Das war die Geburtsstunde der Boutik Cho, der heissen oder scharfen Boutique, wie der Laden bis heute genannt wird. Das Geschäft war von Beginn weg ein Erfolg. Teilweise lässt sich dies mit dem guten Ruf der Gewürz-Familie Confiant erklären. Vor allem aber waren es wohl die feine Nase, die Experimentierfreude und die Erfindungsgabe von Suzanne, die den Ruf der Boutik Cho bis weit über die Grenzen der Insel hinaus verbreitet haben. Sie baute neue Sorten, Gewürze und Kräuter an, untersuchte die Auswirkung der Bodenbeschaffenheit auf das Wachstum ihrer Sträucher, die Bedeutung der Wasserqualität, des Windes oder der Pflanzennachbarschaft für den Geschmack und Geruch ihrer Produkte. Auch experimentierte sie mit den verschiedensten Verfahren der Fermentation, des Trocknens oder der Lagerung. Welche Bedeutung der richtige Erntezeitpunkt für Mussagor hat, warum Cherase ein rauhes Klima liebt, wieso man bestimmte Gewürze in der Mittagssonne und andere bei abnehmendem Mond ernten soll – Suzanne Confiant kennt nicht nur Eigenart und Charakter jeder Pflanze, sie weiss auch fast alles über deren Geschichte, Herkunft, Namen sowie die verschiedenen Traditionen der Verwendung in den Kulturen und Küchen der halben Welt.
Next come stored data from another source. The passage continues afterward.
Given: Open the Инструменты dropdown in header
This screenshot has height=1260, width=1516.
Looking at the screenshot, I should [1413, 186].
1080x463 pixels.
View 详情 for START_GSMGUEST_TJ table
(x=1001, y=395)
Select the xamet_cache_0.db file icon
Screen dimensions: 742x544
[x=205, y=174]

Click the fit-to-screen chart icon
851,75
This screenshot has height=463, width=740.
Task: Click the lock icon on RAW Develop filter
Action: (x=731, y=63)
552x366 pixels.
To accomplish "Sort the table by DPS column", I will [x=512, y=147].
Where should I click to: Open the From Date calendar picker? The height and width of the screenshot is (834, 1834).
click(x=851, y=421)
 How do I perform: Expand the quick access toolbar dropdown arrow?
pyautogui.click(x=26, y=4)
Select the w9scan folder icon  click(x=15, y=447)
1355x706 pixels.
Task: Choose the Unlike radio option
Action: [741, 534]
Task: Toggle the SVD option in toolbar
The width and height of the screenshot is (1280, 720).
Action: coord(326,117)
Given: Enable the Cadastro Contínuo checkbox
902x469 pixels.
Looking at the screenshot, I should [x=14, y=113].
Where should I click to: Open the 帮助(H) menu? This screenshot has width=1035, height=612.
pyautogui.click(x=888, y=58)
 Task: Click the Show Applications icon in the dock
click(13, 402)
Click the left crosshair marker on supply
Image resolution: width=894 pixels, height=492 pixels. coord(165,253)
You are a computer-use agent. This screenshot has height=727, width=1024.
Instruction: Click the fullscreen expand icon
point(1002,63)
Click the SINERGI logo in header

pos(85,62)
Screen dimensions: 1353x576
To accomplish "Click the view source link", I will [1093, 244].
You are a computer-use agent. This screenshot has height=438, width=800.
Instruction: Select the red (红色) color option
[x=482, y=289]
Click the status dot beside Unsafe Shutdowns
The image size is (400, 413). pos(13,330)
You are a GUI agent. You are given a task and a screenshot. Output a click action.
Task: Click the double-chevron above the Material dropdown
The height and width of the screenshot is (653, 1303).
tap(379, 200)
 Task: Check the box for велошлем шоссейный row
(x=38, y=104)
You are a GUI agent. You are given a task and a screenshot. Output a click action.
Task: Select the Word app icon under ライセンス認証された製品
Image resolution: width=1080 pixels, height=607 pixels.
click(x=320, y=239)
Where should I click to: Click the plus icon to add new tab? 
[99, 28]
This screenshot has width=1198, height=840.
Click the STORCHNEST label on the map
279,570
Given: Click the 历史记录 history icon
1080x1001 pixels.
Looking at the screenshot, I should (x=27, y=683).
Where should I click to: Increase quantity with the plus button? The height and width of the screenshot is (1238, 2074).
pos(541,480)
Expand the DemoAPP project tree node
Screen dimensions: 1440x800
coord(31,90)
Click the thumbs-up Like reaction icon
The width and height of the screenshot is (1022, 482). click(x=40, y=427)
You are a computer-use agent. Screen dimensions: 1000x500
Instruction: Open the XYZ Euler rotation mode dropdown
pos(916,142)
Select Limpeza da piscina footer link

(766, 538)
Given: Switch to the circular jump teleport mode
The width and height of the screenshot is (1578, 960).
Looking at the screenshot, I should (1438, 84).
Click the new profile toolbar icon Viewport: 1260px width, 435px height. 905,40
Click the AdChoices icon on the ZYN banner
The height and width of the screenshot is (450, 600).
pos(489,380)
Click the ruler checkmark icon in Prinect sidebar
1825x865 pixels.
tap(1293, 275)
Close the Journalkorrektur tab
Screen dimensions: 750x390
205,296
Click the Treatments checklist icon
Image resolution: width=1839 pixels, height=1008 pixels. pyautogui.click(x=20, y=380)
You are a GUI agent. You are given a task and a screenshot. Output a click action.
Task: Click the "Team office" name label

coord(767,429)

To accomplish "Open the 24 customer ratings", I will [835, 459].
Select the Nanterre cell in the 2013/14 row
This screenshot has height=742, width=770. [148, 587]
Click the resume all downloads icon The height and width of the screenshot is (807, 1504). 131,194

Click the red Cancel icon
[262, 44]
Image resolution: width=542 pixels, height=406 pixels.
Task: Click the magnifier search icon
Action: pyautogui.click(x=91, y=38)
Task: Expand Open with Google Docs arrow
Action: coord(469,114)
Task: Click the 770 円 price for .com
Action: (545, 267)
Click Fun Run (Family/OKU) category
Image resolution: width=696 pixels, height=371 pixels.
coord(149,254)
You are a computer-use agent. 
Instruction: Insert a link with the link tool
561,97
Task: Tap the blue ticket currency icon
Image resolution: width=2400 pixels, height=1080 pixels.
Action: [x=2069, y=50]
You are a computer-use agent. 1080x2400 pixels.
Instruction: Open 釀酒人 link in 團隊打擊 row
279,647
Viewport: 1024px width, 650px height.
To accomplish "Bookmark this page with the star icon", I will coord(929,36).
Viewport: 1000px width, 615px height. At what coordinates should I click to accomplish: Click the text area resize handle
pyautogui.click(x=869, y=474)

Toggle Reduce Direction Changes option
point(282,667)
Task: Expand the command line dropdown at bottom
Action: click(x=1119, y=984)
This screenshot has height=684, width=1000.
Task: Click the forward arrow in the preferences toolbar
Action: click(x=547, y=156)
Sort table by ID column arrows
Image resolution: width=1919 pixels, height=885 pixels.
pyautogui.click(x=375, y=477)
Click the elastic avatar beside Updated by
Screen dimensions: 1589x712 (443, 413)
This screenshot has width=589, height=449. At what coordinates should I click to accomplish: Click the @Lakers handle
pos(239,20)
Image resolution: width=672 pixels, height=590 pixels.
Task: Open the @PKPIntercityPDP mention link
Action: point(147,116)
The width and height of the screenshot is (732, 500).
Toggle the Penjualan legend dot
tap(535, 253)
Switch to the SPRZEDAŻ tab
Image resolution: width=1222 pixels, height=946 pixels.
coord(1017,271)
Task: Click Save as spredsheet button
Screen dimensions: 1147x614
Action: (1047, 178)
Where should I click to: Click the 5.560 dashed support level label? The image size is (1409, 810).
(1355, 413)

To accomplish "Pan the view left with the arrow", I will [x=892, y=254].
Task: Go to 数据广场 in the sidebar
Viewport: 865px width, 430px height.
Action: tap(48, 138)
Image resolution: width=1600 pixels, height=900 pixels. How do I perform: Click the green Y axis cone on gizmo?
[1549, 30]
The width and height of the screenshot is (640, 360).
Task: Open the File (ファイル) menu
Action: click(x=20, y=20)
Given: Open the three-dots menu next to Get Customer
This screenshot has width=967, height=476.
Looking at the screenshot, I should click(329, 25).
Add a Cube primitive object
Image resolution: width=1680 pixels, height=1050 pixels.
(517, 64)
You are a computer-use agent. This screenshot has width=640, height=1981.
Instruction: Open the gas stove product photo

Mischungen der besonderen Art

Allerdings haben wohl auch die Gewürzmischungen der Königin, der «ren di zépis» wesentlich zum Erfolg der Boutik Cho beigetragen: Ihr legendäres Papuk genauso wie die verschiedenen Colombos und anderen Klassiker oder die experimentelleren Eigenkreationen im Stile von Mischungen wie Marseillaise oder Suzanne No.1. – Suzanne Confiant hätte ihre Boutik längst zu einem Gewürzimperium ausbauen können. Für «laren di zépis» aber kam das nie in Frage: «Ich liebe meinen Beruf, meine Gewürze und meinen kleinen Laden. Aber ich liebe auch die Musik − und wenn ich nicht regelmässig zum Tanzen komme, dann werde ich nicht nur trübselig, nein, mir scheint auch als ginge mir dann der Geruchssinn verloren.» Sie lacht und fügt an: «Ich brauche eben viel Bewegung − wer weiss, vielleicht rieche ich ja mit dem ganzen Körper». Für die Königin der Gewürze sind das jedenfalls Gründe genug, auf Qualität und nicht auf Quantität zu setzen. – Mit einem schnellen Schwung dreht sich Suzanne Confiant um die eigene Achse und verschwindet hinter der Theke ihrer Boutik: Sie legt eine neue Platte auf und da sind sie wieder, die schnellen Läufe der Orgel von Lami Luiss. Auch die zahllosen Gewürze, die hier in den Kompartimenten riesiger Regale schön ordentlich aufgereiht sind, wirken wie eine Tastatur − eine Klaviatur der Gerüche und Geschmäcker, die Suzanne Confiant virtuos beherrscht. So gesehen ist sie vielleicht doch auch eine Königin der Tasten – «bon sang, bon sang, sang mêlé…»

Vor der Boutik Cho türmt sich das nach altem Rezept produzierte Papuk.